In his teen years, he was a promising football player, and went on to play for Pro Sesto as a midfielder. Cairo graduated at Bocconi University in 1981 and was named alumnus of the year in 2019.

After working for a few years as personal assistant of Silvio Berlusconi at Fininvest, he founded his own company in 2000, Cairo Communication. Cairo, via U.T. Communications and UT Belgium Holding, owns 50.1% stake in Cairo Communication. He is also the owner of the majority share in RCS MediaGroup – a former Rizzoli company that publishes newspapers such as Corriere della Sera and Gazzetta dello Sport.

Since 2005, Cairo has been the owner and president of the Serie A club Torino. In 2017 he was awarded the title of Cavaliere del Lavoro for his achievements in business, development and job creation.

===Fininvest===
In 1981, while completing his military service and approaching graduation at the age of 24, Cairo heard a radio interview in which Milanese businessman Silvio Berlusconi invited young people with good ideas to approach him. After persistently contacting Berlusconi’s secretary, Cairo secured a meeting with him through Marcello Dell'Utri. The Fininvest founder takes him on trial as a personal assistant. From 1982 he worked permanently for his companies; in that year he was responsible for the acquisition of the TV station Italia 1 from Edilio Rusconi. Cairo stays at Berlusconi's side until the age of 28.

Cairo continued his career within Berlusconi’s companies, holding several managerial positions, including commercial director and deputy general manager of Publitalia '80, as well as managing director of Mondadori Pubblicità, the advertising division of the publishing house. According to his own statements, between 1991 and 1995, he increased the concessionaire’s revenue from 390 billion to nearly 500 billion lire, achieving a gain of eight percentage points in market share. In 1995 Fininvest dissolved the contract with Cairo who, since then, has continued his career on his own.

However, he was involved in the Mani pulite investigation: at the trial, unlike the other Fininvest executives, Cairo asked for a plea bargain and agreed to a 19-month suspended sentence for the crimes of embezzlement, invoices for non-existent transactions and false accounting. The sentence, which became final in 1999, was then reduced to five months until rehabilitation in 2004.

===Cairo Communication===
After leaving the Fininvest group, in 1995 he founded his own business, Cairo Pubblicità s.r.l. (today part of the Cairo Communication group). In January 1996, he obtained the exclusive concession for the advertising collection of three RCS magazines (at that time 46.28% controlled by the financial company of the Fiat group, Gemina) which were Io Donna, Oggi and TV Sette. In addition to the group's magazines, Cairo Pubblicità also has a concession for the monthly Prima Comunicazione.

A significant turning point in the growth of the group occurred in February 1999 with its first major financial operation, the acquisition of Editoriale Giorgio Mondadori S.p.A., a company founded by Giorgio Mondadori in 1980 and active in the book and magazine sector. The acquisition marks Cairo Group's entry into the publishing sector.

In 2000, Cairo Communication S.p.A. was listed on the Italian Stock Exchange, gathering resources to seize further growth opportunities through the development of existing activities and acquisitions or participations in companies operating in the communications sector.

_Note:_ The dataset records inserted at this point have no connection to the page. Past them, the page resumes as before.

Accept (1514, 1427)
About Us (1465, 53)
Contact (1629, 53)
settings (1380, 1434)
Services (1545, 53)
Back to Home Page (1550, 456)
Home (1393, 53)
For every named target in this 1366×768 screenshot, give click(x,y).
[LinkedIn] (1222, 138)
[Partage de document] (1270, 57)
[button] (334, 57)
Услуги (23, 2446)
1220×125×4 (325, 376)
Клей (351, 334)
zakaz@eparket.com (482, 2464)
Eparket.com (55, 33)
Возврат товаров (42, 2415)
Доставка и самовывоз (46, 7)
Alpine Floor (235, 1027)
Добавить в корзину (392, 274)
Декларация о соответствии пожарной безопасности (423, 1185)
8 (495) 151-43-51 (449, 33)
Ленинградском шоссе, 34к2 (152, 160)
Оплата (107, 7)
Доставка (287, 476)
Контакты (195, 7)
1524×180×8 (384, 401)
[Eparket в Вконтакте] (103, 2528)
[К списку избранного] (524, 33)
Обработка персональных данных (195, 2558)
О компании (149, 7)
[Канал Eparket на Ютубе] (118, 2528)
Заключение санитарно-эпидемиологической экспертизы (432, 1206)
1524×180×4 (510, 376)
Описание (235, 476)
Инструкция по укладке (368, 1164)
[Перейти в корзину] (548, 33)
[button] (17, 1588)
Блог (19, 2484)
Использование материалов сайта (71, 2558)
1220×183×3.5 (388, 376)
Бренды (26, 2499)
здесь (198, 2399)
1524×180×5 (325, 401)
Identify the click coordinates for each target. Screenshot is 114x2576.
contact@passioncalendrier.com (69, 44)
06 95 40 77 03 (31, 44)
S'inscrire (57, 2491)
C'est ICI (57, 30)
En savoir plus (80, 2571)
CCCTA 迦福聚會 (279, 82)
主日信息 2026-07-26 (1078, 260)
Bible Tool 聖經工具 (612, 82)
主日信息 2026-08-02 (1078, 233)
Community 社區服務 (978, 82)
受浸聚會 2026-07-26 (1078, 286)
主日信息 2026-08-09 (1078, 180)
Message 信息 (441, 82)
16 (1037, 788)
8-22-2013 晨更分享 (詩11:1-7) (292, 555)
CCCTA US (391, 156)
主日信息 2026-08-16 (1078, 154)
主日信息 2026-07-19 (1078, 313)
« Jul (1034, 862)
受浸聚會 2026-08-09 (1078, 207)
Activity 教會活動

In 2003 he created his own publishing house, Cairo Editore S.p.A. It hired Sandro Mayer and the following year hired Silvana Giacobini, entrusting them with the direction of two new popular magazines namely Dipiù (2004) and Diva e Donna (2005). He initially set the sales price at 50 cents, broadening the readership base. He manages to bring the publishing house into profit.

As of 30 December 2015, it owned 72.8% of the capital of Cairo Communication, a share that fell to 50.2% after the acquisition of RCS in 2016.

===LA7===
In 2013, the industrial group led by Urbano Cairo, Cairo Communication, showed interest in a commitment in the television sector, with a takeover bid for the LA7 television network owned by the Telecom Italia group. On 6 March 2013, Urbano Cairo officially acquired La7 by paying EUR 1 million to Telecom.